» Exercise details:
Retype the entries below word for word, leaving out every picture.

[Saved entries]
☆ ☆ ☆ ☆

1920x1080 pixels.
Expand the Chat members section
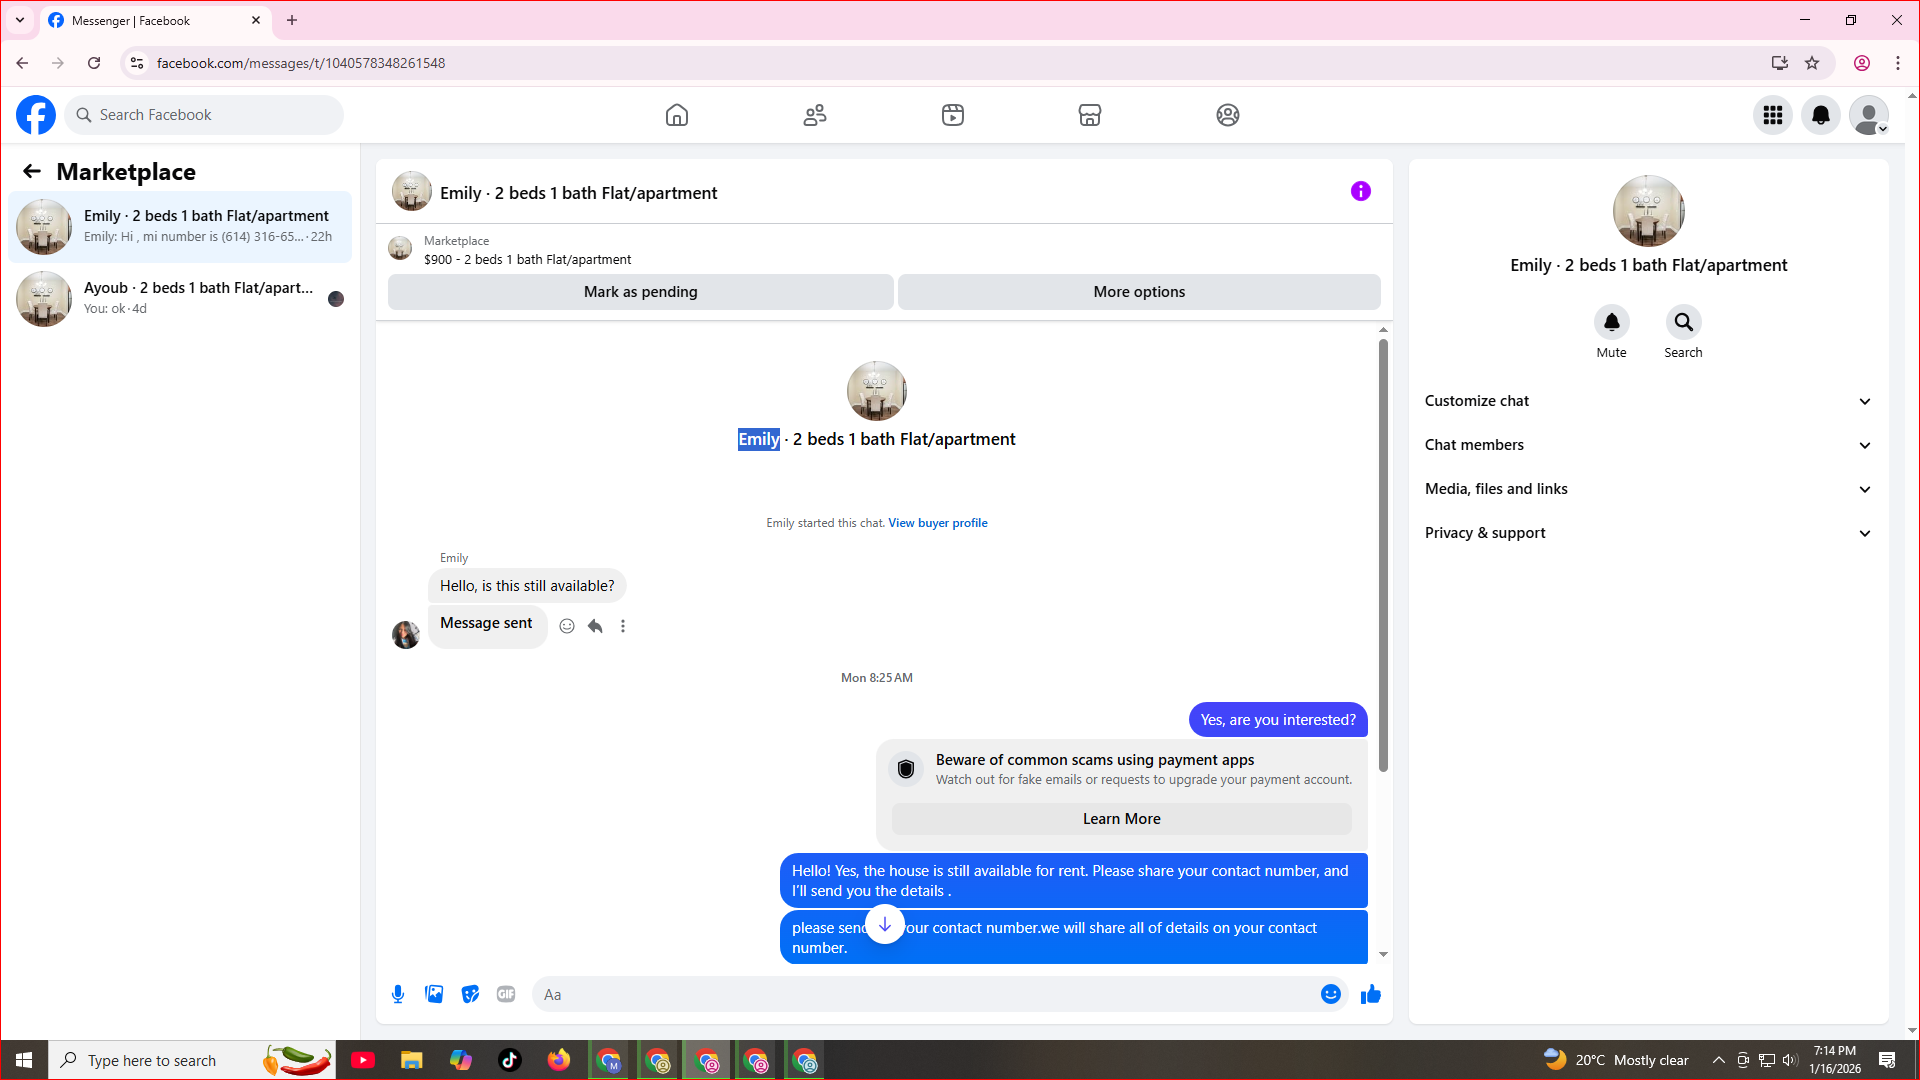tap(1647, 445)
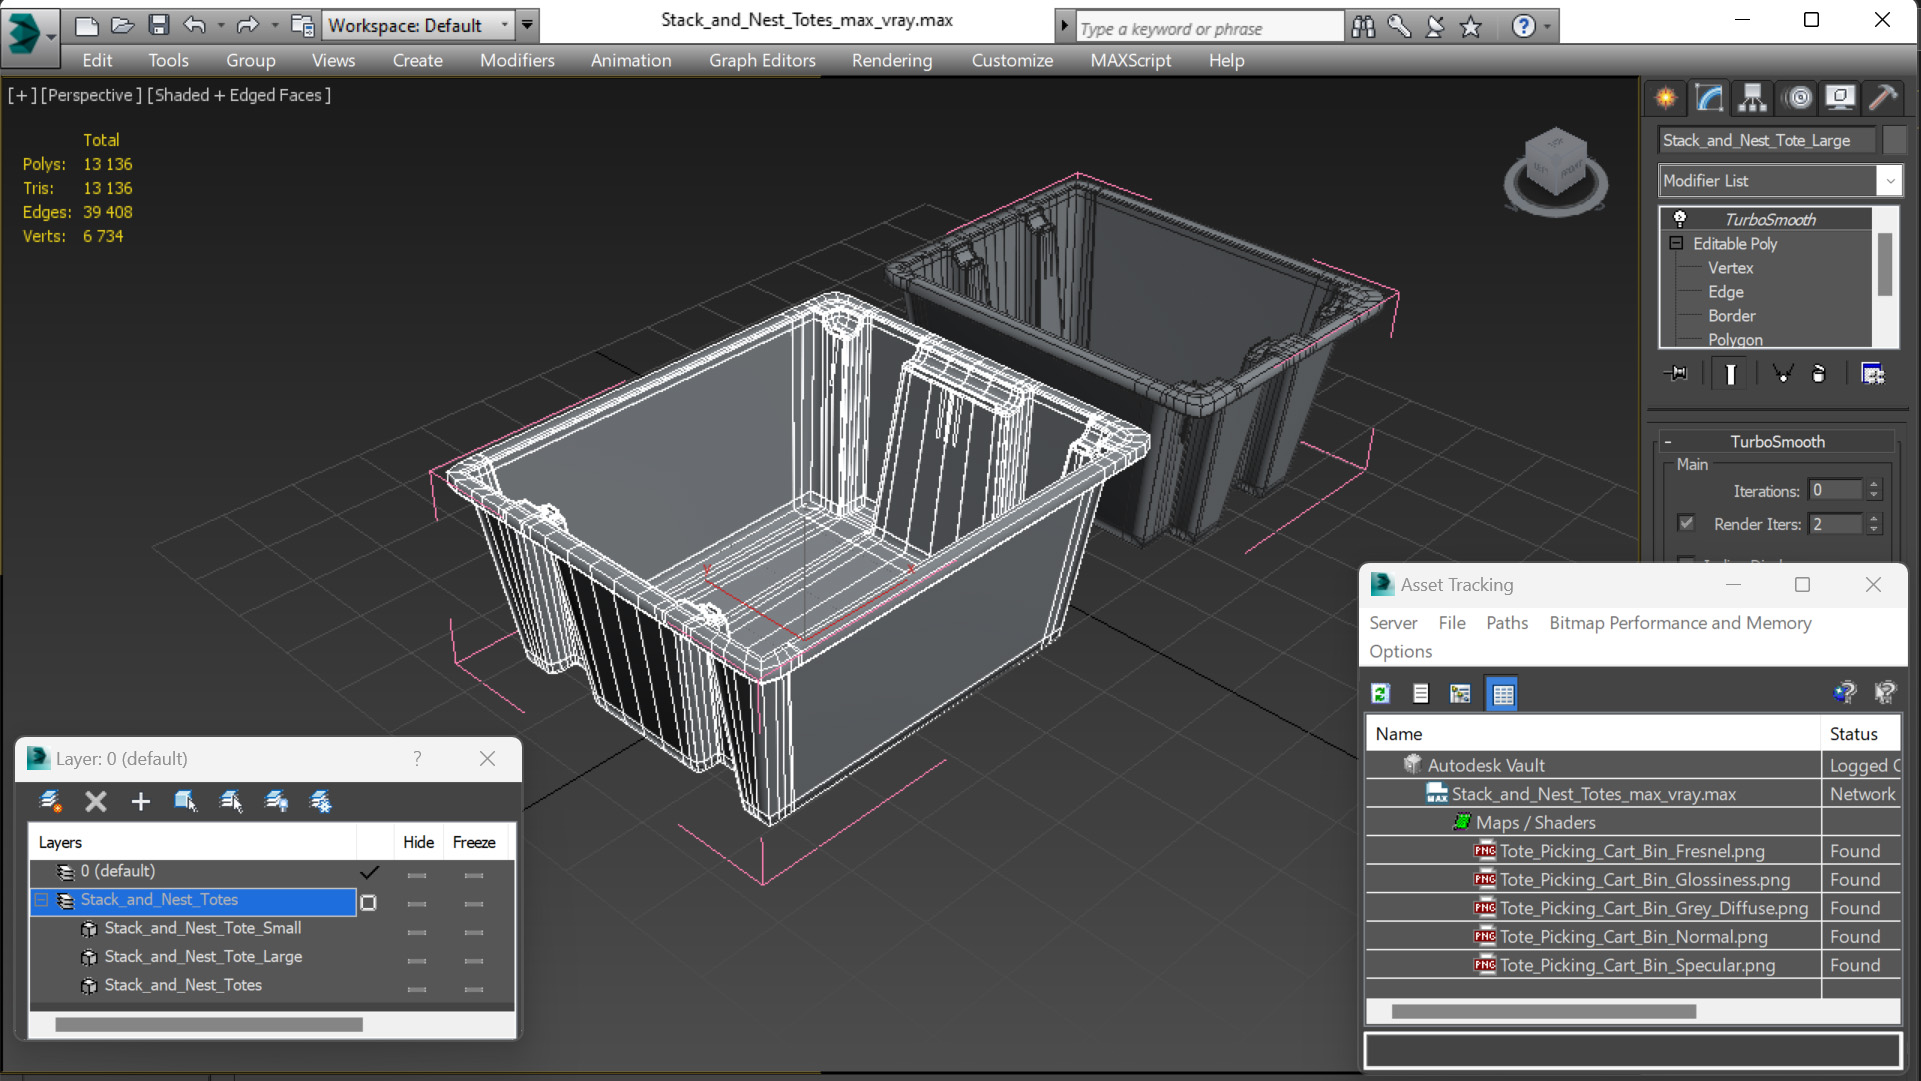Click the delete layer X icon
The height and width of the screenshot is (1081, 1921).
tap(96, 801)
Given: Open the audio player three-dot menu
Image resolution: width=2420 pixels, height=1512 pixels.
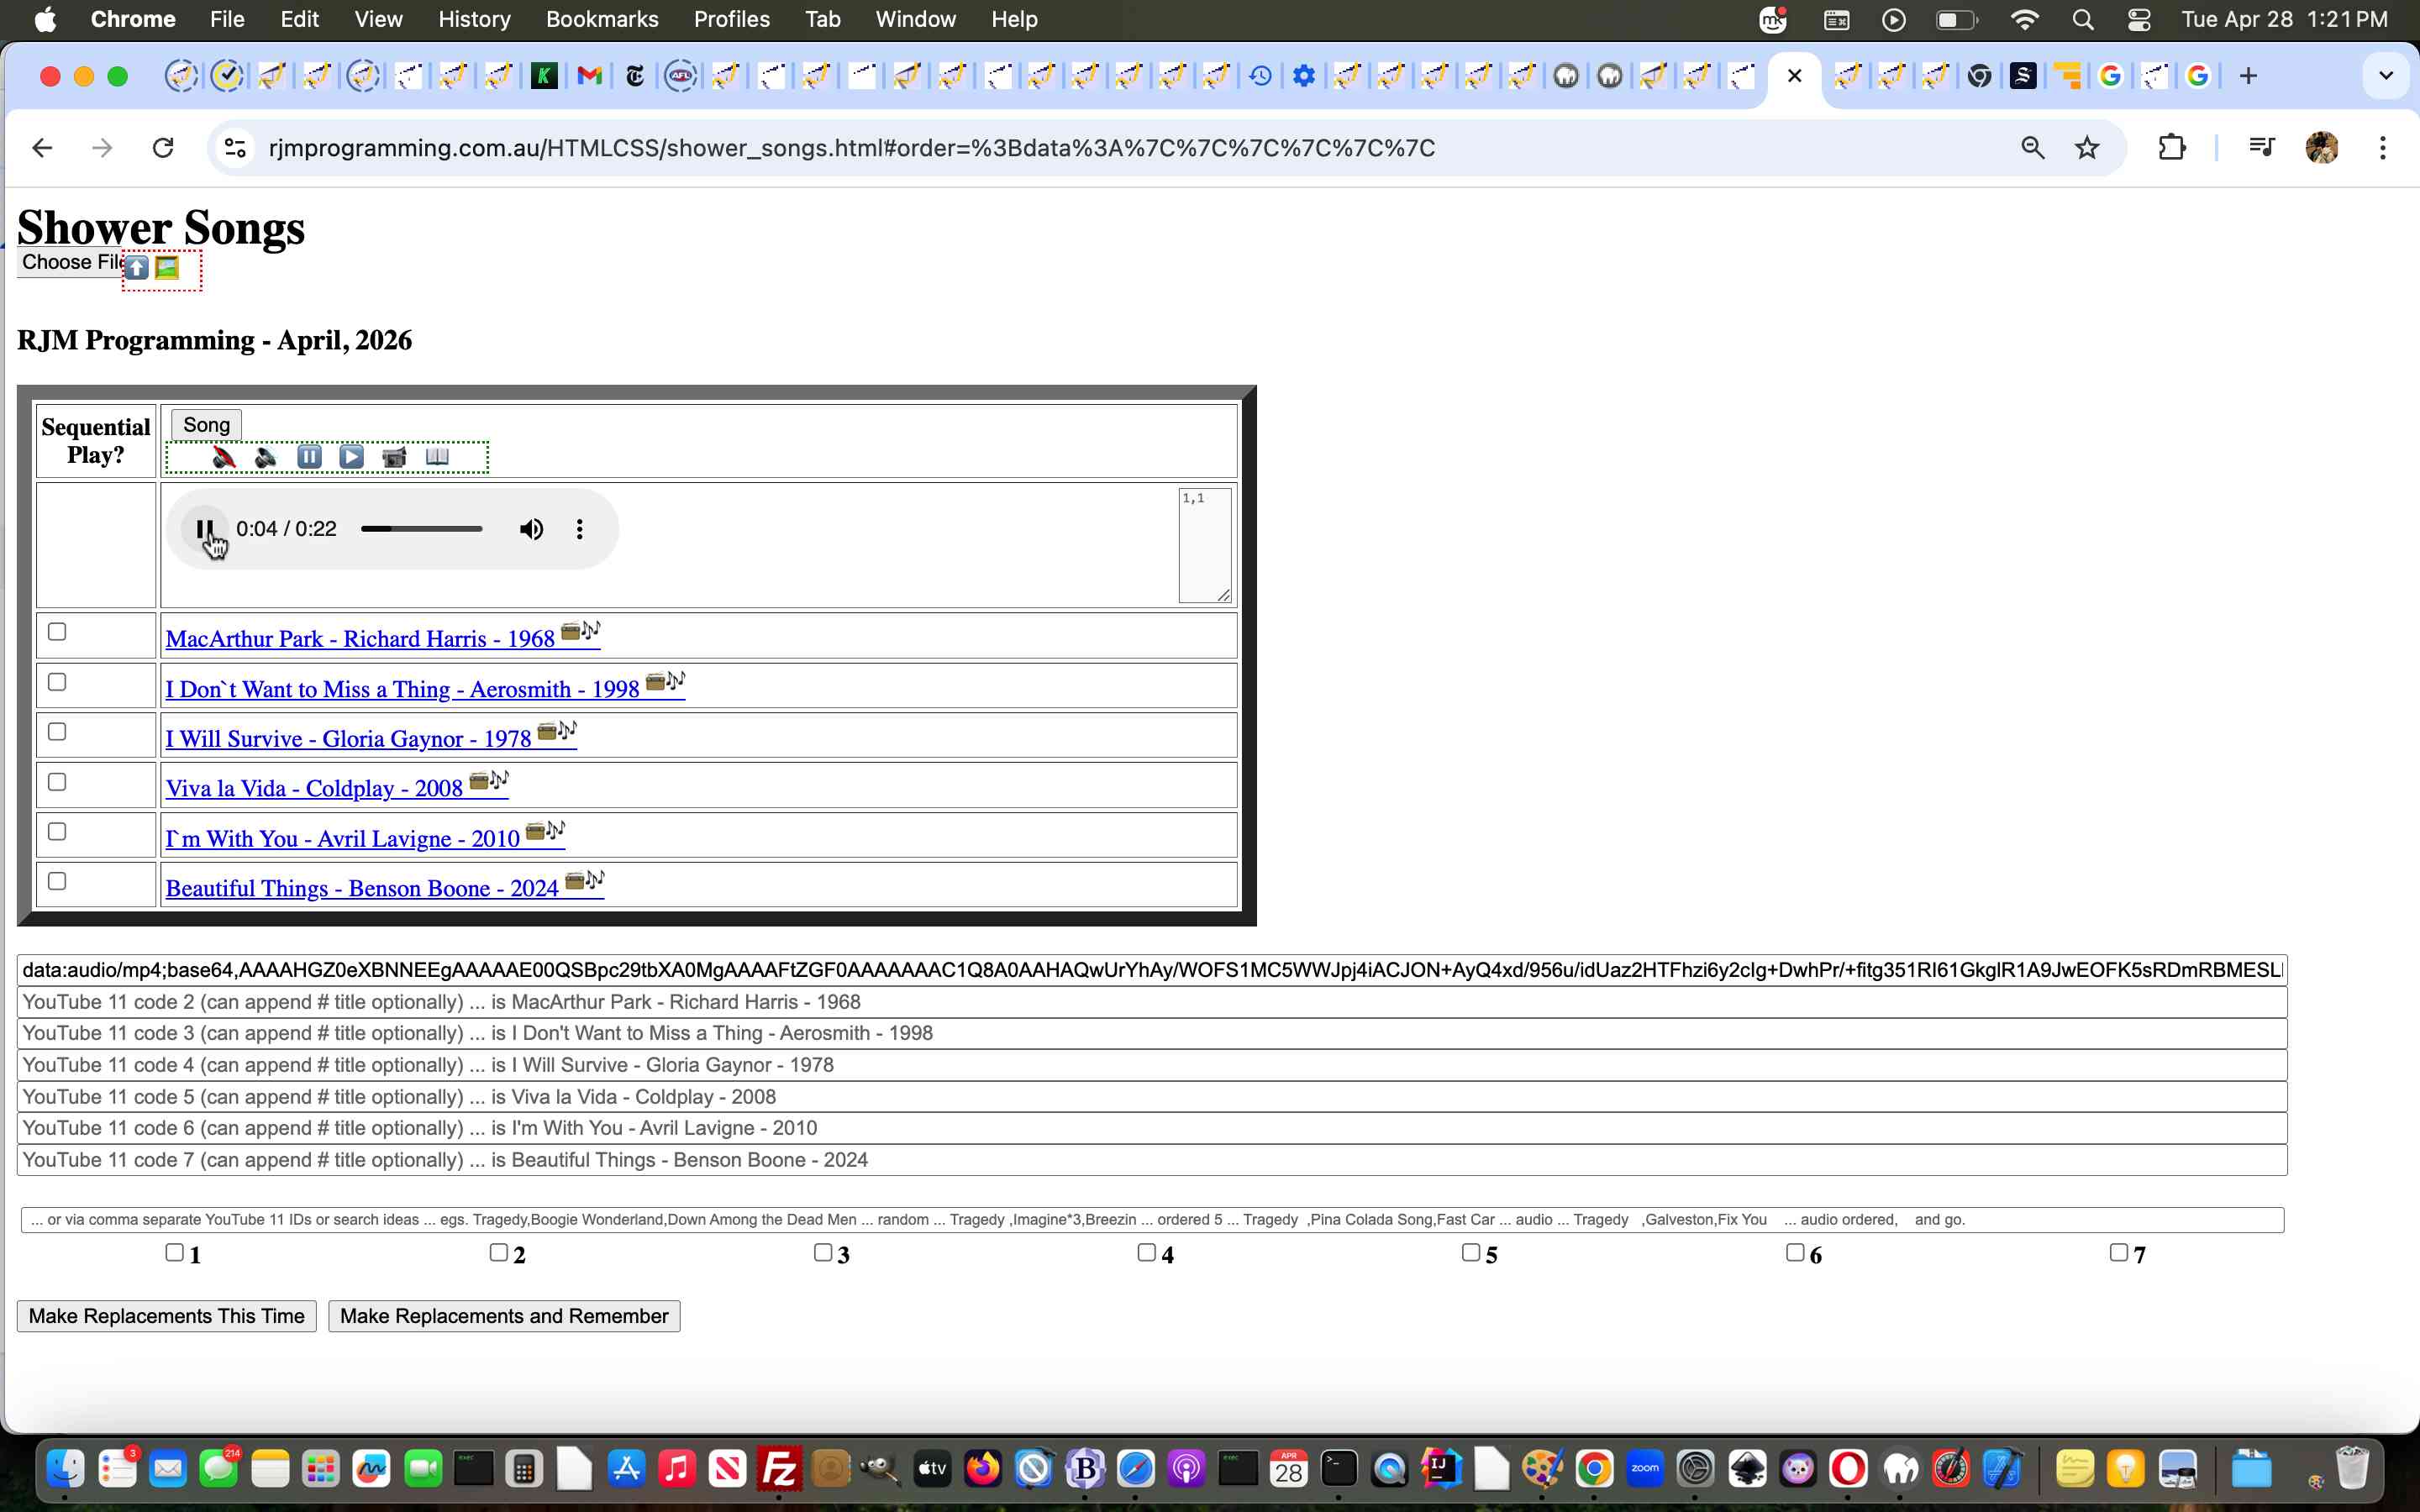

☆ ☆ ☆ ☆

» Problem solution:
1920x1080 pixels.
Expand the Chat members section
tap(1647, 445)
Click the delete layer X icon
The height and width of the screenshot is (1081, 1921).
tap(96, 801)
Given: Open the audio player three-dot menu
Image resolution: width=2420 pixels, height=1512 pixels.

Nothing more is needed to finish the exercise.